The psychologist went on to explain what it meant to have a high IQ. He said I could do things quicker than most people, but that the facility would have no real bearing on my success. He told me the president of the bank wasn't as intelligent as I was, but that he probably worked a lot harder. The point was that, he said leaning forward for emphasis, the determining factor in my success, as it was for everyone, would be my motivation and commitment, not my relatively high IQ.

At the end of our conversation, the psychologist said I might want to ask myself if I really wanted a career in banking. When I asked what had prompted his comment, he pointed the stem of his glasses at my tie. He explained that banking required a certain amount of decorum or conformity - after all, a banker's first responsibility was to protect his depositors' money - and if I wasn't willing to adopt a conservative lifestyle, beginning with my attire, perhaps I wasn't cut out for the field.
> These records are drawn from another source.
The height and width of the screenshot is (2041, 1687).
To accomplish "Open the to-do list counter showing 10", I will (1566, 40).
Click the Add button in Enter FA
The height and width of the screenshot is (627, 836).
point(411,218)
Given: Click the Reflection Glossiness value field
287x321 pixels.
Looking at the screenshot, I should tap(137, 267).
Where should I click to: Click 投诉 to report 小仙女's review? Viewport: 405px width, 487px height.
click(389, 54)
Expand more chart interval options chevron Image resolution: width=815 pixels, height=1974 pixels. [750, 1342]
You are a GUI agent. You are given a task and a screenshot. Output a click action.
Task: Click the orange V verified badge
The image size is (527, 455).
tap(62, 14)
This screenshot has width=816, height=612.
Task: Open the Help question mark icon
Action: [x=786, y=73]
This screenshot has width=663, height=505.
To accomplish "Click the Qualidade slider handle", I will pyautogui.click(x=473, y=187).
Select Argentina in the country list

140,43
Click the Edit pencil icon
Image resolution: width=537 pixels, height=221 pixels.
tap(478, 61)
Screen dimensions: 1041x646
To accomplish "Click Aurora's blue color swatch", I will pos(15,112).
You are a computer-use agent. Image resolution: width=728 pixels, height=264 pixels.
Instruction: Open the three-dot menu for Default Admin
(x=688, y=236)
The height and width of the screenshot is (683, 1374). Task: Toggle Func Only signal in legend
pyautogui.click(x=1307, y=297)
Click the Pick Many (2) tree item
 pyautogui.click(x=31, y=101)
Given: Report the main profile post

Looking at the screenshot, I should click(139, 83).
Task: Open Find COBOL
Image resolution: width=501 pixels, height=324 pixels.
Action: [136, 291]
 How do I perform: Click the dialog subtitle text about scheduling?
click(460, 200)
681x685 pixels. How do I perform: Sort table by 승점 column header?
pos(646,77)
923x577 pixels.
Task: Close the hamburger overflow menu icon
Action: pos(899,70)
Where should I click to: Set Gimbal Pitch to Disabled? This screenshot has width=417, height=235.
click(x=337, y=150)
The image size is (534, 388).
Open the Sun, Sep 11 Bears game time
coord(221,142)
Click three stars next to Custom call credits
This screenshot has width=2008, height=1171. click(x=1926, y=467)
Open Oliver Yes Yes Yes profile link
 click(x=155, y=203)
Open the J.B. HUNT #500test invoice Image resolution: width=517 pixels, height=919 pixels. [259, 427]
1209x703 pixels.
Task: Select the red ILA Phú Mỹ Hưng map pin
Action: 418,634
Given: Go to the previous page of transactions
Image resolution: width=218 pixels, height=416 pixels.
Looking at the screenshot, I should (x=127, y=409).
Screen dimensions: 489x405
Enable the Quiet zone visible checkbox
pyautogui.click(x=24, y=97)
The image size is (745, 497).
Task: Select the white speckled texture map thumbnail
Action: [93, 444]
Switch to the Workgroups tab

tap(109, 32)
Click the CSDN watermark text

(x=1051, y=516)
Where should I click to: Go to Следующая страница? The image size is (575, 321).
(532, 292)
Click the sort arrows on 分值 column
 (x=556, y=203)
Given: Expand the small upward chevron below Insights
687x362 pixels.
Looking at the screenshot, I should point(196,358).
Between the psychologist's office and the elevator, I decided to disregard my first test score and believe the second. In the car, I kissed my wife and whispered in her ear, "Your husband is a genius."

I was 29, reborn as a genius. No, actually, my reaction has been more complicated than that. For the first six months, I did think of myself as a genius. If I thought about it while shaving, I might wink at my image in the mirror. But then, when I acknowledged that I couldn't accept the second score to the exclusion of the first, I decided the whole IQ thing was nonsense. Much later, in my fifties when I started reading the MIT psychologist, Howard Gardner, I agreed with his premise that there are a number of types of intelligence, none of which is easily measured. The only thing I can say with certainty about my intelligence is that since the seventh grade, when it comes to taking tests, I am well below average. My mother set up an external authority, that authority found me wanting, and I have never, to this day, recovered from it. I dread reaching the age when I have to retake the written portion of my driver's test.

Don't let other people tell you about who you are.